Le 17 février est sorti Et la joie de vivre, le livre-témoignage de Gisèle Pélicot. Un récit dans lequel elle raconte son histoire et son vécu du procès des viols de Mazan. Porté par une très importante promotion médiatique, le livre s’est immédiatement hissé en tête des ventes. Si cette publication répond à un mot d’ordre de libération de la parole des victimes, comment expliquer que si les récits de violences prospèrent, les violences, elles, ne décroissent pas ?
Publiciser les violences sexistes et sexuelles, les faire sortir de la sphère privée pour montrer qu’elles sont politiques, est essentiel. Gisèle Pélicot a déclaré vouloir que son histoire serve aux autres, et c’est bien le travail des médias de masse que de marquer la conscience collective. Mais en devenant un objet culturel de masse, le témoignage devient aussi un bien de consommation. La publication commerciale, en choisissant les paroles rendues publiques, produit une hiérarchie où les récits les plus audibles sont les plus susceptibles de rencontrer un succès.
En l’occurence, Gisèle Pélicot incarne selon ses termes, une femme « simple et discrète », qui « n’est pas en colère ». Elle insiste sur le fait qu’elle n’est pas « la bonne victime » qui serait « dépressive, suicidaire » en mettant en avant « la joie de vivre [qui] a toujours été en [elle] ». Cette figure est donc idéale car elle comporte ce qu’il faut d’ordinaire pour que tout le monde puisse s’y identifier, et ce qu’il faut d’extraordinaire situé du côté de la respectabilité pour que son récit soit prisé par l’industrie culturelle et médiatique.

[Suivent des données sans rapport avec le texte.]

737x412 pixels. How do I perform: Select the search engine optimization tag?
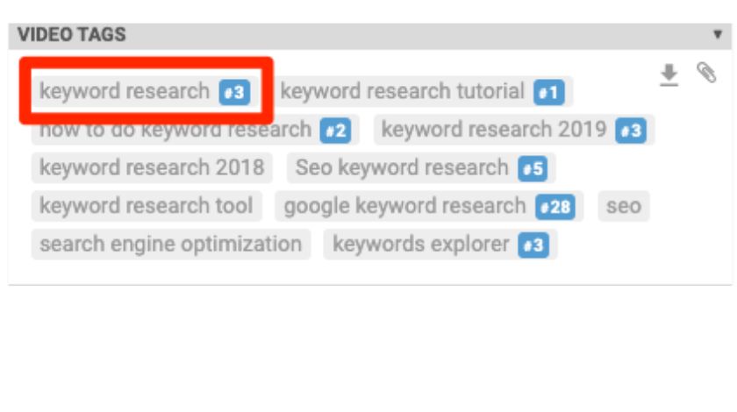coord(170,245)
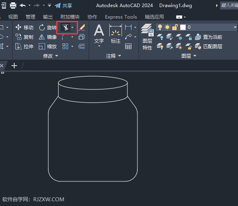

A l’inverse, les récits de Caroline Darian accusant elle aussi son père de l’avoir violée, rencontrent un moindre écho médiatique. Sa colère est présentée par les médias comme un contrepoint à l’attitude de Gisèle Pélicot, voire par Gisèle Pélicot elle-même. Elle ne possède pas de preuve des abus physiques de son père sur sa personne et n’obtiendra donc probablement jamais justice. Elle incarne la question de l’inceste, centrale, et angle mort d’une affaire qui semble mettre tout le monde d’accord.